Despite his late arrival in the Democratic Party, Stephens quickly rose through the ranks. He even served as President James Buchanan's floor manager in the House during the fruitless battle for the slave state Lecompton Constitution for Kansas Territory in 1857. He was instrumental in framing the failed English Bill after it became clear that Lecompton would not pass, in order to negotiate the approval.

Stephens did not seek re-election to Congress in 1858. As sectional peace eroded during the next two years, Stephens became increasingly critical of Southern extremists. Although virtually the entire South had spurned Douglas as a traitor to Southern rights because he had opposed the Lecompton Constitution and broken with Buchanan, Stephens remained on good terms with Douglas and even served as one of his presidential electors in the election of 1860.

On November 14, 1860, Stephens delivered a speech entitled "The Assertions of a Secessionist." He said:

On the eve of the outbreak of the American Civil War, Stephens counseled delay in moving militarily against U.S.-held Fort Sumter and Fort Pickens so that the Confederacy could build up its forces and stock resources.

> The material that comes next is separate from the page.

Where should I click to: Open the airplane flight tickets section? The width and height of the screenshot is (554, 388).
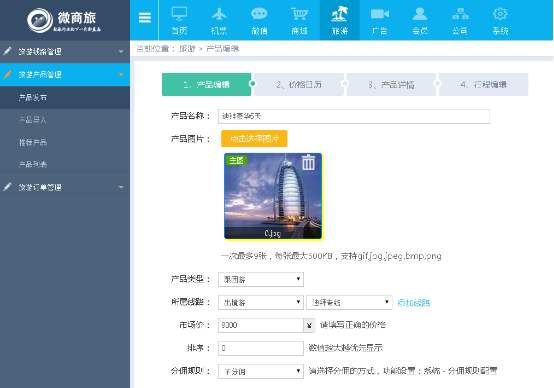point(219,20)
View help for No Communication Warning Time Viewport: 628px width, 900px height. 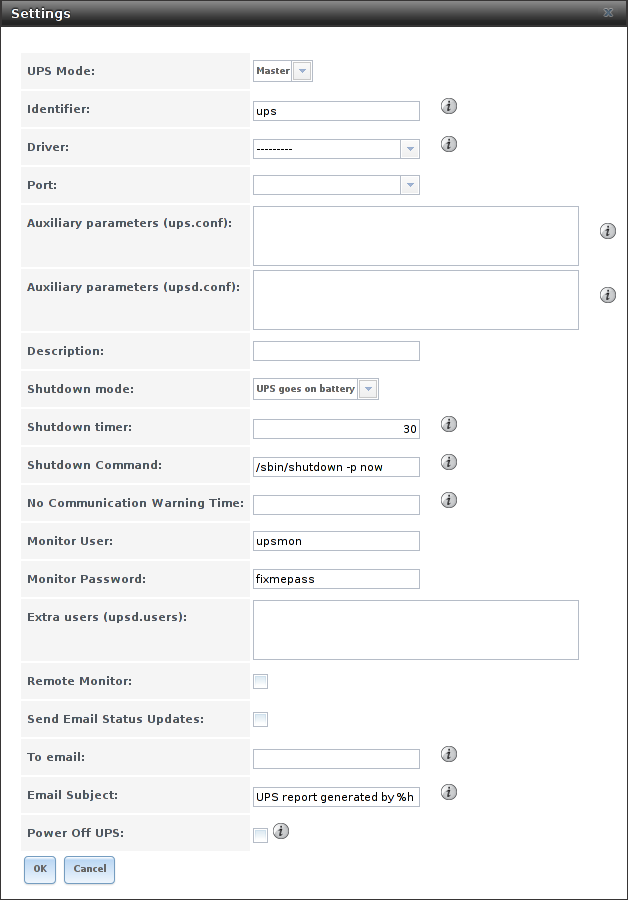[449, 500]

Vice President of the Confederate States

In 1861, Stephens was elected as a delegate to the Georgia Secession Convention to decide Georgia's response to the election of Abraham Lincoln. During the convention, as well as during the 1860 presidential campaign, Stephens, who came to be known as the sage of Liberty Hall, called for the South to remain loyal to the Union, likening it to a leaking but fixable boat. During the convention he reminded his fellow delegates that Republicans were a minority in Congress (especially in the Senate) and, even with a Republican president, they would be forced to compromise just as the two sections had for decades. Because the Supreme Court had voted 7–2 in the Dred Scott case, it would take decades of Senate-approved appointments to reverse it. He voted against secession in the convention but asserted the right to secede if the federal government continued allowing northern states to nullify the Fugitive Slave Law with "personal liberty laws." He was elected to the Confederate Congress and was chosen by the Congress as vice president of the provisional government. He took the provisional oath of office on February 11, 1861, then the 'full term' oath of office on February 22, 1862 (after being elected in November 1861), and served until his arrest on May 11, 1865. Stephens officially served in office eight days longer than President Jefferson Davis; he took his oath seven days before Davis's inauguration and was captured the day after Davis.

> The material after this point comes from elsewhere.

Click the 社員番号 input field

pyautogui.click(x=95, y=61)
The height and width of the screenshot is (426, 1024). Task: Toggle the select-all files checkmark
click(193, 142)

In 1862, Stephens first publicly expressed his opposition to the Davis administration. Throughout the war he denounced many of the president's policies, including conscription, suspension of the writ of habeas corpus, impressment, various financial and taxation policies, and Davis's military strategy.

In mid-1863, Davis dispatched Stephens along with Stonewall Jackson and Robert E. Lee on a fruitless mission to Washington, D.C., to discuss prisoner exchanges, but the Union victory of Gettysburg made the Lincoln administration refuse to receive him. As the war continued and the fortunes of the Confederacy sank lower, Stephens became more outspoken in his opposition to the administration. On March 16, 1864, Stephens delivered a speech to the Georgia Legislature that was widely reported in both the North and the South. In it, he excoriated the Davis Administration for its support of conscription and suspension of habeas corpus, and supported a block of resolutions aimed at securing peace. From then until the end of the war, as he continued to press for actions aimed at bringing about peace, his relations with Davis, never warm to begin with, turned completely sour.

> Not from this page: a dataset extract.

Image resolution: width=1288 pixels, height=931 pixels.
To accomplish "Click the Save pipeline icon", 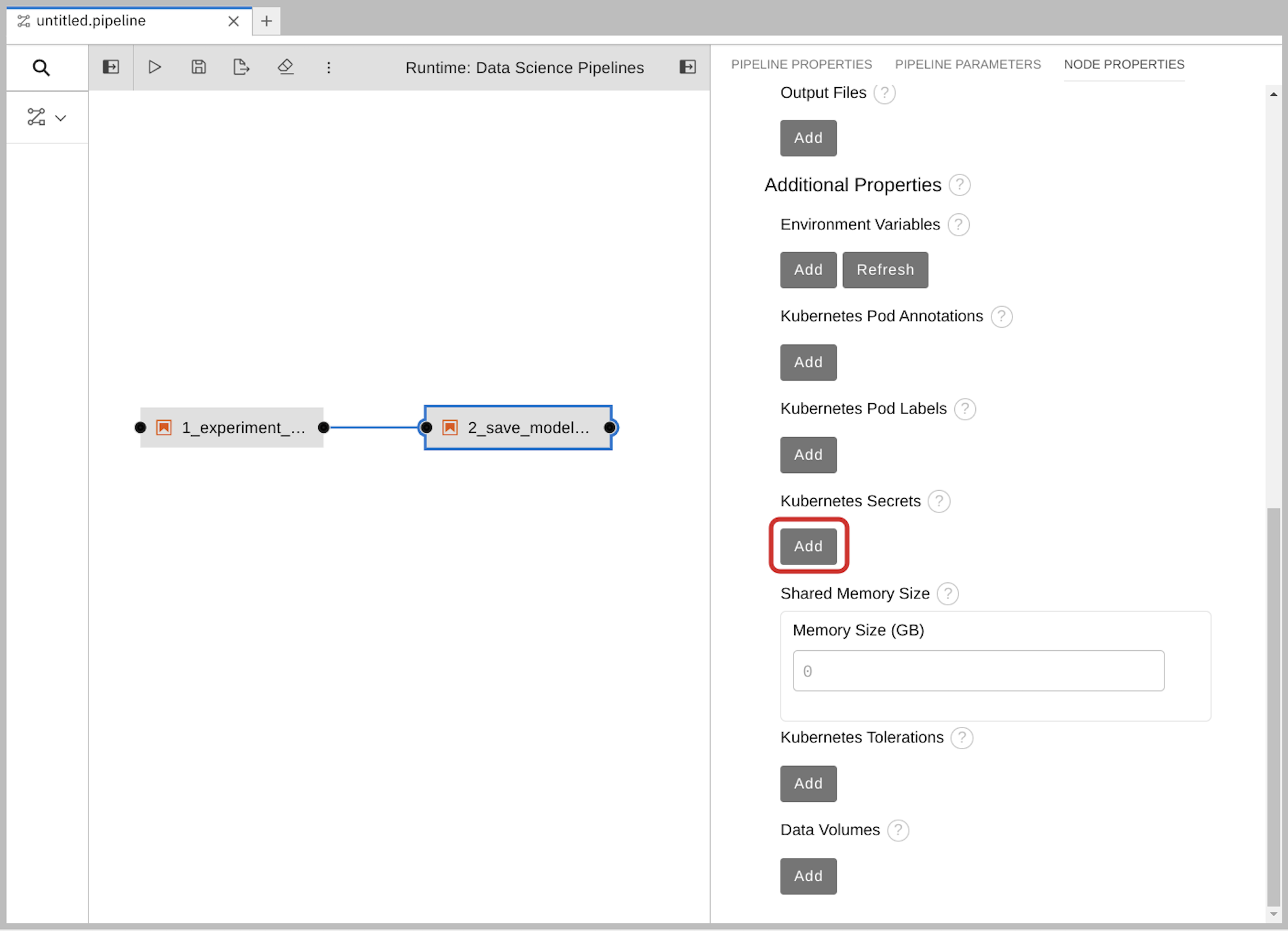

On February 3, 1865, Stephens was one of three Confederate commissioners who met with Lincoln on the steamer River Queen at the Hampton Roads Conference, a fruitless effort to discuss measures to bring an end to the fight. Stephens and Lincoln had been close friends and Whig political allies in the 1840s. Although peace terms were not reached, Lincoln did agree to look into the whereabouts of Stephens's nephew, Confederate Lieutenant John A. Stephens. When Lincoln returned to Washington, he ordered the release of Lieutenant Stephens.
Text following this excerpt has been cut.